The High Court has quashed an order granting permission for 614 residential units on former RTE lands on consent of An Bord Pleanála.
Three residents from nearby Ailesbury Road had brought proceedings challenging the board’s fast-track permission for the proposed development by Cairn Homes Properties close to their homes.
They also challenged the constitutionality of strategic housing provisions of the Planning and Development (Housing) and Residential Tenancies Act 2016 providing for the fast-tracking of large housing developments.
The case was due to be heard later this year but in January the board indicated it was prepared to make concessions.
After engagement between both sides in the case, the court was asked to make the orders on consent including one to quash the planning permission.
The issues about the constitutionality of provisions of the act were adjourned generally.
Ailesbury Road residents Chris Comerford, Pat Desmond and John Gleeson had challenged the Board’s decision to deal, under the 2016 Act, with the permission application by Cairn Homes Properties Ltd.
They took legal action against An Bord Pleanála, the Minister for Housing, Planning and Local Government, Ireland and the Attorney General with Dublin City Council and Cairn Homes as notice parties.
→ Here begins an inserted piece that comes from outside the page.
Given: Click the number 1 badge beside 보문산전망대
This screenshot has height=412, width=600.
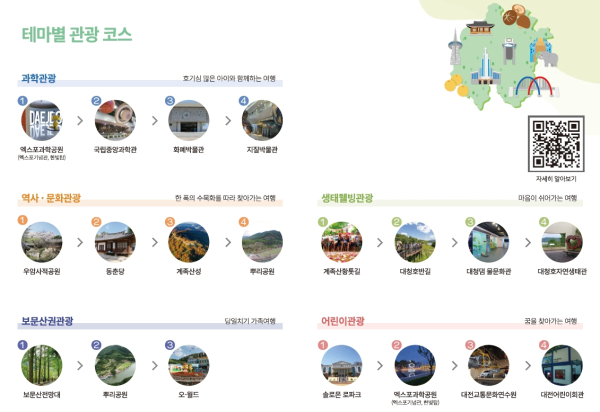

The 2016 Act allows developers seeking permission for developments exceeding 100 units to apply directly to the Board for permission, bypassing the local housing authority.
The residents’ case included claims some of the strategic housing provisions of the 2016 Act breached their rights under the Constitution and European Convention on Human Rights.
The proposed development comprised 611 apartments in nine blocks up to ten storeys high, three townhouses, two cafes, one childcare facility and change of use of an existing Regency villa to a private members’ club and gym.
The applicants said the development was of a scale and density far in excess of what is permitted under the Dublin City Development Plan, would overlook and overshadow their homes and be “totally out of keeping” with an area consisting of low rise Victorian or Edwardian type houses.